É este o despacho recorrido:
O arguido J.  foi condenado nos presentes autos, por sentença já transitada em julgado, pela prática de um crime de falsificação, p. e p. pelo art.256º nº1 al. e) e f) e 3 e de um crime condução sem habilitação legal., p. e p. pelo art.3º nºs 1 e 2 do DL 2/98 de 3 de Janeiro na pena única de 290 dias de multa à taxa diária de €5,00, o que perfaz a multa global de €1.450,00.
O arguido requereu o pagamento em prestações, o que foi deferido, não procedendo ao pagamento de qualquer prestação. Não requereu a substituição da pena de multa por trabalho a favor da comunidade.
Não foram apurados quaisquer bens penhoráveis ao arguido. Neste âmbito não foi instaurada execução.
O arguido foi notificado para exercer o contraditório quanto à conversão da multa não paga em prisão subsidiária, nada tendo dito.

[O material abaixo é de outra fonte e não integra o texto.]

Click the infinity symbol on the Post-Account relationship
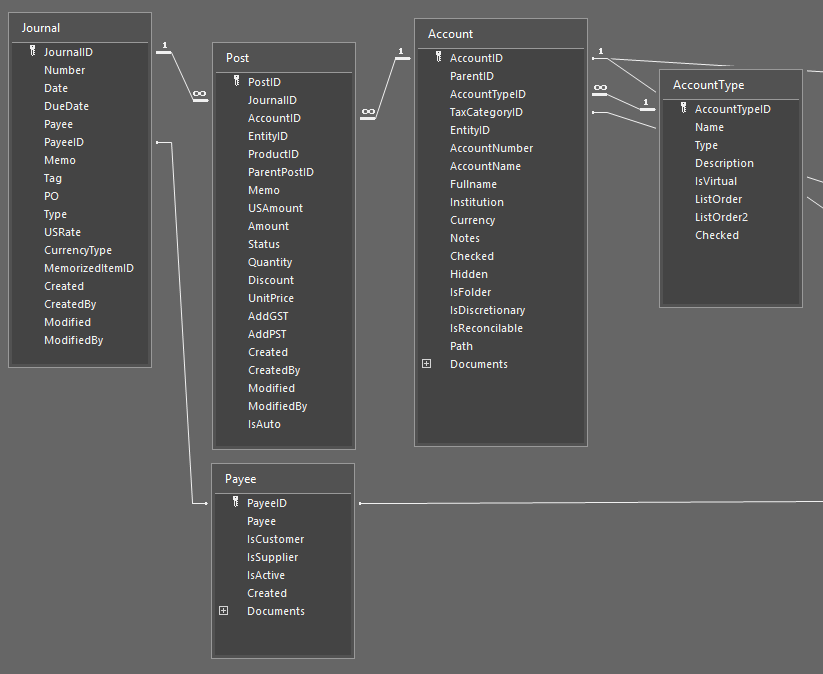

Assim, em face do exposto e, ao abrigo do disposto no artigo 49º, nº 1 do Código Penal, converto a pena de multa aplicada ao arguido na pena de prisão subsidiária por 193 (cento e noventa e três) dias.
Notifique.
Notifique ainda o arguido, nos termos do disposto no artigo 49º, nº 2 do Código Penal.
A cada dia ou fracção de detenção corresponde o valor de €7,51 (sete euros e cinquenta e um cêntimos) (já que está em causa o não cumprimento de 290 (duzentos e noventa) dias de multa à taxa diária de €5,00 (cinco euros), no total de €1.450,00 (mil quatrocentos e cinquenta euros), a que corresponde a prisão subsidiária de 193 (cento e noventa e três) dias: se 193 (cento e noventa e três) dias são iguais a €1.450,00 (mil quatrocentos e cinquenta euros), então a cada dia de detenção corresponde €7,51 (sete euros e cinquenta e um cêntimos), nos termos do disposto no artigo 491º-A, nº 3 do Código de Processo Penal.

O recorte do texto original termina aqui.